• **Work to be completed**
Go through the listing and return every line with "beside" in it.

-.-.-

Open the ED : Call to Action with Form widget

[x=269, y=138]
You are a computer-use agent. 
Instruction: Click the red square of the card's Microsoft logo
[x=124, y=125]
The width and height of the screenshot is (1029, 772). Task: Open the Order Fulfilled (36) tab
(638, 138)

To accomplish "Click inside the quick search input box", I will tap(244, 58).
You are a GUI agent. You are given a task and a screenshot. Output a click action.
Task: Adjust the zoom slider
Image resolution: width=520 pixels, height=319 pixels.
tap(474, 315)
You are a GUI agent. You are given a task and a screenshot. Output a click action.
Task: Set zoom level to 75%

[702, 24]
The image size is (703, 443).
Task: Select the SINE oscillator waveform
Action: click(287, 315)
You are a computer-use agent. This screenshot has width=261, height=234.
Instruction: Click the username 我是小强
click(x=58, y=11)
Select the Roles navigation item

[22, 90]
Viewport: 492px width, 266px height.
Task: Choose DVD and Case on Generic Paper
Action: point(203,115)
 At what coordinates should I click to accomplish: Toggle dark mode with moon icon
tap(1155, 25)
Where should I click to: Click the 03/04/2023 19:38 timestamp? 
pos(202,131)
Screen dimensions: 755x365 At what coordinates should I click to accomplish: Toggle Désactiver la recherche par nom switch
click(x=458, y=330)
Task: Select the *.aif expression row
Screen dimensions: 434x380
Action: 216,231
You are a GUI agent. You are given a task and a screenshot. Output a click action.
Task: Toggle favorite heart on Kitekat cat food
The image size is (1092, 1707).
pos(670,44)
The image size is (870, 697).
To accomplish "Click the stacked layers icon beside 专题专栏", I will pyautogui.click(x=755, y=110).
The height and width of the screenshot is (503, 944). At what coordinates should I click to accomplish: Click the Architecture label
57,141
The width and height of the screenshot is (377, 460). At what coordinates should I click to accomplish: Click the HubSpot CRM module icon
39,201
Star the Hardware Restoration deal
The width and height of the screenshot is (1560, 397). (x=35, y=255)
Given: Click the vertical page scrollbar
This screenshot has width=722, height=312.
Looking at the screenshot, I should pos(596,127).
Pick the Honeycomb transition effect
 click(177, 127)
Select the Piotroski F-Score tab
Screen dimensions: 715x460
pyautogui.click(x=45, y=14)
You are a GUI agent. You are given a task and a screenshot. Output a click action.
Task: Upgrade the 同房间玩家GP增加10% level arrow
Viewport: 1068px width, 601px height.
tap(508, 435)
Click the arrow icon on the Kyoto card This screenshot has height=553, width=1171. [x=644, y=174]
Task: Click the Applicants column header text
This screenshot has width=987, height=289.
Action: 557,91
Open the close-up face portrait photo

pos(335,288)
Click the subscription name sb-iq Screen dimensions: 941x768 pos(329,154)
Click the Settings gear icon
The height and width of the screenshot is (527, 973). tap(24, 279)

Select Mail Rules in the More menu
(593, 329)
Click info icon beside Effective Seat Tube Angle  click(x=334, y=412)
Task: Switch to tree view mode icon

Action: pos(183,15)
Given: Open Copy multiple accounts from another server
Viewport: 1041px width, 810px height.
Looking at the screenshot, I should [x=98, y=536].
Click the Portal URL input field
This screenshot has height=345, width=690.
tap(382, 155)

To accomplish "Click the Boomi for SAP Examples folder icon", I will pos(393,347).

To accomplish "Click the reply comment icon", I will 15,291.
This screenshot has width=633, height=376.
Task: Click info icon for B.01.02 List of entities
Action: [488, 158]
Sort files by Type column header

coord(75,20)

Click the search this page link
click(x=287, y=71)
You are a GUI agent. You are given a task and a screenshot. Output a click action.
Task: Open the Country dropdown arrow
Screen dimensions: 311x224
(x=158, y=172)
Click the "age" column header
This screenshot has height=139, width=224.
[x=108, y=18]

-.-.-

• **Response to this exercise**
To accomplish "Click the stacked layers icon beside 专题专栏", I will pyautogui.click(x=755, y=110).
Click info icon beside Effective Seat Tube Angle  click(x=334, y=412)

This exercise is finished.